De acuerdo con esa nueva orden, se le bloquearán totalmente los activos en EE.UU. a cualquier persona o empresa que opere en esos sectores o haga negocios con el Gobierno cubano.
La Cancillería insular también condenó la decisión del Departamento del Tesoro estadounidense que este jueves añadió a las entidades cubanas Gaesa y Moa Nickel S.A. a la "Lista de Nacionales Especialmente Designados".
"Se está ante un acto de agresión económica despiadada, que multiplica los efectos extraterritoriales del bloqueo, con la potencial aplicación de sanciones secundarias contra empresas, bancos y entidades extranjeras, incluso si sus negocios en los EE.UU. no tienen relación con Cuba", señaló.
Asimismo, denunció que esta medida "obstaculizará aún más" el funcionamiento de la economía nacional que ya enfrenta, desde el pasado 29 de enero de 2026, los "efectos nefastos" del bloqueo petrolero impuesto por Washington que paralizó las importaciones de combustibles al país.

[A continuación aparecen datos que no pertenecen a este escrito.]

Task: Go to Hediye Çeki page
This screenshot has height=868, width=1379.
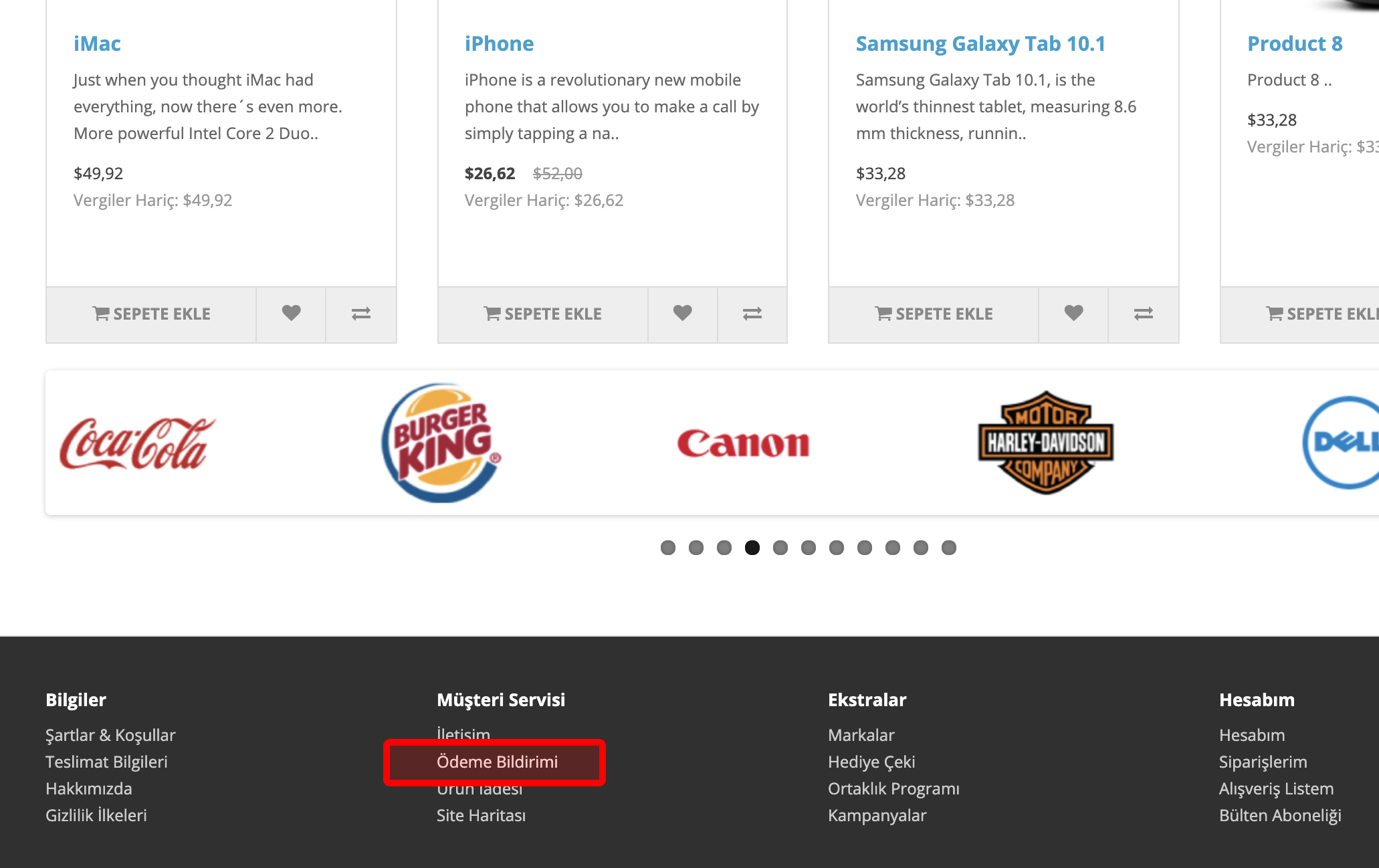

La Cancillería cubana acusa a EE.UU. de actuar como "gendarme mundial y en franca violación del Derecho Internacional y las normas elementales del libre comercio de bienes y servicios", y de atacar de manera "explícita, descarnada y directa la facultad soberana de todos los Estados que tienen o deseen mantener relaciones económicas, comerciales y financieras con Cuba".
También, culpa a las más altas autoridades estadounidenses y en particular al Secretario de Estado, Marco Rubio, de tratar de "imponer a la comunidad internacional, por la vía del chantaje y la intimidación, que se someta y acate el bloqueo".
"Denunciamos el carácter criminal de estas medidas de agresión dirigidas a rendir por hambre y desesperación a toda la población cubana y a tratar de generar una catástrofe social, económico y político a escala nacional", añade.
Además, insiste en que la intención de EE.UU es "construir un escenario de crisis humanitaria para justificar acciones más peligrosas, incluida una agresión militar contra Cuba".
Este jueves, el canciller cubano, Bruno Rodríguez, calificó de "cínicas, hipócritas y mendaces" las declaraciones del secretario de Estado de EE.UU., Marco Rubio, según las cuales, Washington estaría dispuesto a dar más ayuda humanitaria a la isla.
En un mensaje en las redes sociales afirmó que "la agresión de EE.UU. contra Cuba es un castigo colectivo de naturaleza genocida que condena a la nación entera y la utiliza como rehén con fines de dominación".
Desde enero pasado, EE.UU. presiona al Gobierno de la isla para que introduzca reformas económicas y políticas. Como parte de esa escalada impuso un bloqueo petrolero que ha agudizado notablemente la crisis estructural que ya arrastraba el país.
La presión se intensificó en la última semana con Washington advirtiendo que no tolerará bases militares o de inteligencia de "adversarios" (China) en la isla, mientras La Habana denuncia estos argumentos como "pretextos falaces" para tratar de justificar una posible intervención.